• _Text section_

Cold and Smoky and Lightless and But Quite Miserable (And Most Decidedly Not Dead, By Some Strange Stroke of Luck)

It’s been a few days since my last update. On Thursday the power cut out sometime in the afternoon, so I decided to go into town and pass the time. Usually it cuts back in during the evening, so I figured it would be okay. I ran into my Kazakh-American friend and we had some chai and dinner, and then I headed back to the house. Luckily, the power was on that night.

Friday was a different story: the power cut out in the morning, but I just stayed in and read some Don Quixote until I was too chilly (from not moving) to stay in the house any longer. Then I took off for town, figuring the power would cut back in sometime Friday evening. I got back to the house around 9pm, climbed the icy stairs—for all Friday it had snowed—and then found all the lights out in the house. Meaning: the power hadn’t cut back in. I guess when the poower cuts due to snow, it takes longer to come back on.

A lot longer. Saturday was freezing, the slush falling from the sky, and all day, no power, and very little effective heat from the sawdust burner. I was sneezy and grouchy so I stayed in bed in full clothes, wrapped in wool blankets. I read maybe ten pages of Dox Quixote, maximum, and the rest of the day I just slept slept slept. The power came on about 7pm. Whew!

• _Extracted material_
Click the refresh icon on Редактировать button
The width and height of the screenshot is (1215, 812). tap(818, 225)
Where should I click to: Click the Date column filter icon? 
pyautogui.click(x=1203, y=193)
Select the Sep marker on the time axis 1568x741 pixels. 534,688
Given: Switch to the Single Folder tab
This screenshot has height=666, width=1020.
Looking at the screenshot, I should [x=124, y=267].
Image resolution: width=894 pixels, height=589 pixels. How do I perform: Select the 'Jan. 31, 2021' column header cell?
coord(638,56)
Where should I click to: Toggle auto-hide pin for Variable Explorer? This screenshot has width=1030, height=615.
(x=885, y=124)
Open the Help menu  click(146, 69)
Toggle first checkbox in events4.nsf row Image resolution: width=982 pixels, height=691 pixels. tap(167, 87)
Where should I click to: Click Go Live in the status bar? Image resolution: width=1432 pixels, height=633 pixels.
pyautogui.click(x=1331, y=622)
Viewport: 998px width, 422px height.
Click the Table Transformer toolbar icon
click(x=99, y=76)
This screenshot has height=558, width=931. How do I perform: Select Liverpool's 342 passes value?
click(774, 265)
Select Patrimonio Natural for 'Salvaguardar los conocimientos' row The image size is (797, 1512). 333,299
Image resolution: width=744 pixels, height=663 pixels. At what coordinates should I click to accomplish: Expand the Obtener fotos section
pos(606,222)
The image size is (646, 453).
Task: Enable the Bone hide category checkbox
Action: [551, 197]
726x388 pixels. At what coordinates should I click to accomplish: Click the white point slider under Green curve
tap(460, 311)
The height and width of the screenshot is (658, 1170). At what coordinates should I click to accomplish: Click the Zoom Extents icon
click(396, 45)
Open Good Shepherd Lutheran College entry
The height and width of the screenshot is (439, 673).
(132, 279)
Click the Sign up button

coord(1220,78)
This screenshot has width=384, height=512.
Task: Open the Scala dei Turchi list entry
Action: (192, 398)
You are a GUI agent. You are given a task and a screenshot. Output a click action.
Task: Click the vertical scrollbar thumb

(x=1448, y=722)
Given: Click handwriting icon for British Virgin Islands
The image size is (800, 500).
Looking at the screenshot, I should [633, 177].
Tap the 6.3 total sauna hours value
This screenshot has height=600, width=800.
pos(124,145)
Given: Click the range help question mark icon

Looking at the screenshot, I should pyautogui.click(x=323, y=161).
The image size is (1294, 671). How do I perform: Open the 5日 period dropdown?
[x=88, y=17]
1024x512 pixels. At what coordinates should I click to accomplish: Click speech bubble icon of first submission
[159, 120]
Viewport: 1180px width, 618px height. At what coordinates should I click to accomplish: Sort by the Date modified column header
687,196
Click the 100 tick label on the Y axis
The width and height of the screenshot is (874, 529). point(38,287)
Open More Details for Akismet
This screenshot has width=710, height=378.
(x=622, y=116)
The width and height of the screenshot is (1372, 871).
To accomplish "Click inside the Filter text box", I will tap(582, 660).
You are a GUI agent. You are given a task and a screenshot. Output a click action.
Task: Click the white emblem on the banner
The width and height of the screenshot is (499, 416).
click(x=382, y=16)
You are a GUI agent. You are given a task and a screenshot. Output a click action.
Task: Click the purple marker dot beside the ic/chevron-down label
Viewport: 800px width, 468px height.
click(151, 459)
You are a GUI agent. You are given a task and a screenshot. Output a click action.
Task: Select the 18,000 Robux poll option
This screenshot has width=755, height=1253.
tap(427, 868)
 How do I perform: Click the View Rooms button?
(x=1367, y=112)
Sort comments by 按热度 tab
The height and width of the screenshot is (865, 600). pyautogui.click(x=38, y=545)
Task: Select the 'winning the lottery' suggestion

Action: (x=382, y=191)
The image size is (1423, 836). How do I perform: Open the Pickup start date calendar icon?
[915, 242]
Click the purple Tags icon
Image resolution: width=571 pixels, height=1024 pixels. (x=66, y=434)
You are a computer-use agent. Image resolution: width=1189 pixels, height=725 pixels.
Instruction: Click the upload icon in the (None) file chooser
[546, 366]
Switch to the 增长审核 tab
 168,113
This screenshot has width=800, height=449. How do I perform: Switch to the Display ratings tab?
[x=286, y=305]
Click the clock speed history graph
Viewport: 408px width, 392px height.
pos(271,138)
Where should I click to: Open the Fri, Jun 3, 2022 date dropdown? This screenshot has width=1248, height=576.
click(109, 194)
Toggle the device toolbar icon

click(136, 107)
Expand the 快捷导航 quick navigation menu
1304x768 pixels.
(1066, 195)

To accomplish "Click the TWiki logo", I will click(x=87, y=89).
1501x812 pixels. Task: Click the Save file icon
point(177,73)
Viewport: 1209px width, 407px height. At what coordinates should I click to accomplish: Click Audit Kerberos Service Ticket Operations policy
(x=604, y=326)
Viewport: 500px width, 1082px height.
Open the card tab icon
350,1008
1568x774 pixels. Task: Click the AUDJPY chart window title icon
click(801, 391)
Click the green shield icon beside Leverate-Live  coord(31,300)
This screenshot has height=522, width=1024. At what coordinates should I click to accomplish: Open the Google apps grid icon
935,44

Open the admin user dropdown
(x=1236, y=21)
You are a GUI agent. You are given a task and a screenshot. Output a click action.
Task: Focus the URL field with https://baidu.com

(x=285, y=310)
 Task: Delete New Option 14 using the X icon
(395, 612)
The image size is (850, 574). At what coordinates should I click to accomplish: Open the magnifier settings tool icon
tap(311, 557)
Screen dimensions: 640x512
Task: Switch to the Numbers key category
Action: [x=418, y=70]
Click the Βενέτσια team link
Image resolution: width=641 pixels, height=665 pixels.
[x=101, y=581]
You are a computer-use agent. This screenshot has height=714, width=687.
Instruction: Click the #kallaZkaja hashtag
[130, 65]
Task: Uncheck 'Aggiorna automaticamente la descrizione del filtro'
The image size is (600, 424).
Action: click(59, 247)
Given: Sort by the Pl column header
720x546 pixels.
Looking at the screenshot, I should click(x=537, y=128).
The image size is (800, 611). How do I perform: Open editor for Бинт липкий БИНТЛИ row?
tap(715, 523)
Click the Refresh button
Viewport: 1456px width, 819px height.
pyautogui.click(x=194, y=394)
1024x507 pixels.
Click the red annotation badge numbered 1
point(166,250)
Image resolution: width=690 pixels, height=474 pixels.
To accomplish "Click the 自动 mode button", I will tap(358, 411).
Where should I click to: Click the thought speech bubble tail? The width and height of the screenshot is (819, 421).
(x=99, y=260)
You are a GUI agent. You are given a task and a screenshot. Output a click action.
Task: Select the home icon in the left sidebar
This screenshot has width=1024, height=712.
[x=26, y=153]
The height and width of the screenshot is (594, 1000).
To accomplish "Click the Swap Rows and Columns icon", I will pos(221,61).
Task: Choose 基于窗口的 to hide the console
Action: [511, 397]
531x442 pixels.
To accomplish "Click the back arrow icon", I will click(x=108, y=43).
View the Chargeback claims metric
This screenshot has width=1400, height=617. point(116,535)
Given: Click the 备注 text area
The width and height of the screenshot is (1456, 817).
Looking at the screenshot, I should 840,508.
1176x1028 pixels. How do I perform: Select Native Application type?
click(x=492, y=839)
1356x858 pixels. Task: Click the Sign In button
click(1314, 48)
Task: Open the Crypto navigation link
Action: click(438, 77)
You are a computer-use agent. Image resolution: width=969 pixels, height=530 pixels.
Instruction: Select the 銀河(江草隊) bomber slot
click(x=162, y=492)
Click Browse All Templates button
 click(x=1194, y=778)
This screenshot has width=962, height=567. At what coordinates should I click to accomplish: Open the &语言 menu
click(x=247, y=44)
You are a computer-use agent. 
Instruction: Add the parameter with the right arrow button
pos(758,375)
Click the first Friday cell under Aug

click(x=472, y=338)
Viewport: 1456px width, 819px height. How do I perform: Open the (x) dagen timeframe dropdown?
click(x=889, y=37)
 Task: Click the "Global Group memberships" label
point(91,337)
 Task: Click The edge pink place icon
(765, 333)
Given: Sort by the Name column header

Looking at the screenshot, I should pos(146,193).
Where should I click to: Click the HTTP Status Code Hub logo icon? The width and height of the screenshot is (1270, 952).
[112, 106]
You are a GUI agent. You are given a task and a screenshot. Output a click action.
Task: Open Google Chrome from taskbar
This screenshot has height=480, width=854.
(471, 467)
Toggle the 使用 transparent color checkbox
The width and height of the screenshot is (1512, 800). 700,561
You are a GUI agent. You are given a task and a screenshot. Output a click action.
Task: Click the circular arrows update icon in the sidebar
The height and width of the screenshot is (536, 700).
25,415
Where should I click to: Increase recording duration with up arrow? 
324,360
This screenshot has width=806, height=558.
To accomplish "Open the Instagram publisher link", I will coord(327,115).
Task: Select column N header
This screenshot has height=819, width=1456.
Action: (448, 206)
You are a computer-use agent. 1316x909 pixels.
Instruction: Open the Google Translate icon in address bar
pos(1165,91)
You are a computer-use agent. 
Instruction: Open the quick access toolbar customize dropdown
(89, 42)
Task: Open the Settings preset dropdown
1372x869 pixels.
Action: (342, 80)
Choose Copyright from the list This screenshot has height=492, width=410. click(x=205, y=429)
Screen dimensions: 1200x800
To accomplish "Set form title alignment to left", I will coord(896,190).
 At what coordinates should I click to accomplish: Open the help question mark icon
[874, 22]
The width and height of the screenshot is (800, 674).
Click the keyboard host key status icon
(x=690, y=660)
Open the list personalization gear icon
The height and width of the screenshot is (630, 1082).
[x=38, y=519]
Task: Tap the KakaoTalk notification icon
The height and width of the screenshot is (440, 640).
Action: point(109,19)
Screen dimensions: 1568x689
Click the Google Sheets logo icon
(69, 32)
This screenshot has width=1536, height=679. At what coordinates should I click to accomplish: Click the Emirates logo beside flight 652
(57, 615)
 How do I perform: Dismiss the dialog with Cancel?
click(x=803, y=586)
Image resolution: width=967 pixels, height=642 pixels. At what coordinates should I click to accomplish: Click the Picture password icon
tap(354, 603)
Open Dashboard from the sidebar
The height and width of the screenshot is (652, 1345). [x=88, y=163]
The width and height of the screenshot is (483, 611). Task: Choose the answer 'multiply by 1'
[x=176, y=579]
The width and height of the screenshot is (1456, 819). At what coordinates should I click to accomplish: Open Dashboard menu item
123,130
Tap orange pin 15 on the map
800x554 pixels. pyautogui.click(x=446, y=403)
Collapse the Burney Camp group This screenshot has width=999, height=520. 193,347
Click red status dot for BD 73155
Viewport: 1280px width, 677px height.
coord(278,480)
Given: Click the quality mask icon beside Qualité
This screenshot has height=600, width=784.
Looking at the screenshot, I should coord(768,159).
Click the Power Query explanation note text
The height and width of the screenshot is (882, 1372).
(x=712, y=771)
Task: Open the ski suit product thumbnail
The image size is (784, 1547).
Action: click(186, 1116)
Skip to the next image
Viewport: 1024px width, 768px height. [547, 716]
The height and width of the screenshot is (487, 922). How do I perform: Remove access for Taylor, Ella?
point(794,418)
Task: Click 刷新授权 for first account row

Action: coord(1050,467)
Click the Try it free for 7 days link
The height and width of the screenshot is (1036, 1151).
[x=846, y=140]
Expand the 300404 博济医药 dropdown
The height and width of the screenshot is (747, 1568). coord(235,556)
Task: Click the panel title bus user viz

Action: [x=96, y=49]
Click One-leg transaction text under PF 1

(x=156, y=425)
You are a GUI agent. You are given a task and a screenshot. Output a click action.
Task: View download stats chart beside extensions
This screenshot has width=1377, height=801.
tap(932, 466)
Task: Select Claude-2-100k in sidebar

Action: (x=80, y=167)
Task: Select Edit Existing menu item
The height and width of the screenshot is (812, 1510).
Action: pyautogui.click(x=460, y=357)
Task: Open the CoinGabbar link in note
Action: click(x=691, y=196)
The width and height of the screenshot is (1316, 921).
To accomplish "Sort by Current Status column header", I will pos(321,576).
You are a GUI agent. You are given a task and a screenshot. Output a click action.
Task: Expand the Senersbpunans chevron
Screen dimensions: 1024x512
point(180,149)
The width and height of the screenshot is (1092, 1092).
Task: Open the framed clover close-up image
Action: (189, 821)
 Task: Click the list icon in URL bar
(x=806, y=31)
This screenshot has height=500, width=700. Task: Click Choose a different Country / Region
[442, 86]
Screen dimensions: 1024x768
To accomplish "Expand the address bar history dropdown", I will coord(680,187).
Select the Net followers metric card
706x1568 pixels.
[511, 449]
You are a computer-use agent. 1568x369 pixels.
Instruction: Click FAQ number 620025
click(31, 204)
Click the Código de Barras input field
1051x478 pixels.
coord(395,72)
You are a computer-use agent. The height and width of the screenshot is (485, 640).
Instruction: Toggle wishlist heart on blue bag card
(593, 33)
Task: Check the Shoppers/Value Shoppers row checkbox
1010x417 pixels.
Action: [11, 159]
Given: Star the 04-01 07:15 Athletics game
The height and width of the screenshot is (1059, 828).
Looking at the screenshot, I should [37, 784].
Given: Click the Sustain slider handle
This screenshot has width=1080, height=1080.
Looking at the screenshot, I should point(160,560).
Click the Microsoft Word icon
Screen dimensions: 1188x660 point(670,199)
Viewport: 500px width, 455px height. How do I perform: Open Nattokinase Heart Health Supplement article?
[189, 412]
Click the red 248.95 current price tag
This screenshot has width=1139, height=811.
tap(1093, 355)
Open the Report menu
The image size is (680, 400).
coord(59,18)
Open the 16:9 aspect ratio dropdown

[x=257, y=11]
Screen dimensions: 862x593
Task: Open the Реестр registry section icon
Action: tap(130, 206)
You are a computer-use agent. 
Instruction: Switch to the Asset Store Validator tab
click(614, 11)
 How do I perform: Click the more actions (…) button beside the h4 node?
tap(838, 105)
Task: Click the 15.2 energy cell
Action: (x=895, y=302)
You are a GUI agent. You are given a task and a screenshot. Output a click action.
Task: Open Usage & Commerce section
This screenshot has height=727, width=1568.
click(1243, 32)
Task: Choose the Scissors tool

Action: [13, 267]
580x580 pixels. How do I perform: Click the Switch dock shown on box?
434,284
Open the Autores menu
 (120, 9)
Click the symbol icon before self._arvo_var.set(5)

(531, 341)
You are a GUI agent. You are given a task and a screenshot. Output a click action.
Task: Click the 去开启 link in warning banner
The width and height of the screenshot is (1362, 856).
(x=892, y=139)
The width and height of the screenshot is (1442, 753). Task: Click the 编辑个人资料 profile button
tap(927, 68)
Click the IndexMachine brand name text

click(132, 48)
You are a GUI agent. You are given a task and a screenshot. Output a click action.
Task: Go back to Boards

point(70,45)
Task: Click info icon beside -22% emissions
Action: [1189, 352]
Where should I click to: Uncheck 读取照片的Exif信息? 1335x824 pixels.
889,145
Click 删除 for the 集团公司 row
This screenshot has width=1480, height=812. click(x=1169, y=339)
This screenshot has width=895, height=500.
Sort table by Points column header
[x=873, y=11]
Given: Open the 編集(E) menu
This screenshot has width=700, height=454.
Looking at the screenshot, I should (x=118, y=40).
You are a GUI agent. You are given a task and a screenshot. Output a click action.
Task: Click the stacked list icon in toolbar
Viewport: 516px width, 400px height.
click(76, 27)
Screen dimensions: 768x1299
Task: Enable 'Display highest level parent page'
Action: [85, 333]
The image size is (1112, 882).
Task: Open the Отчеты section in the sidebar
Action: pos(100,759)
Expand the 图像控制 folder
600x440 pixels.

• _Your instructions_
From the power outage account above, copy word for word the passage that opens with the words "A lot longer." and closes with "about 7pm. Whew!".

• _Result below_
A lot longer. Saturday was freezing, the slush falling from the sky, and all day, no power, and very little effective heat from the sawdust burner. I was sneezy and grouchy so I stayed in bed in full clothes, wrapped in wool blankets. I read maybe ten pages of Dox Quixote, maximum, and the rest of the day I just slept slept slept. The power came on about 7pm. Whew!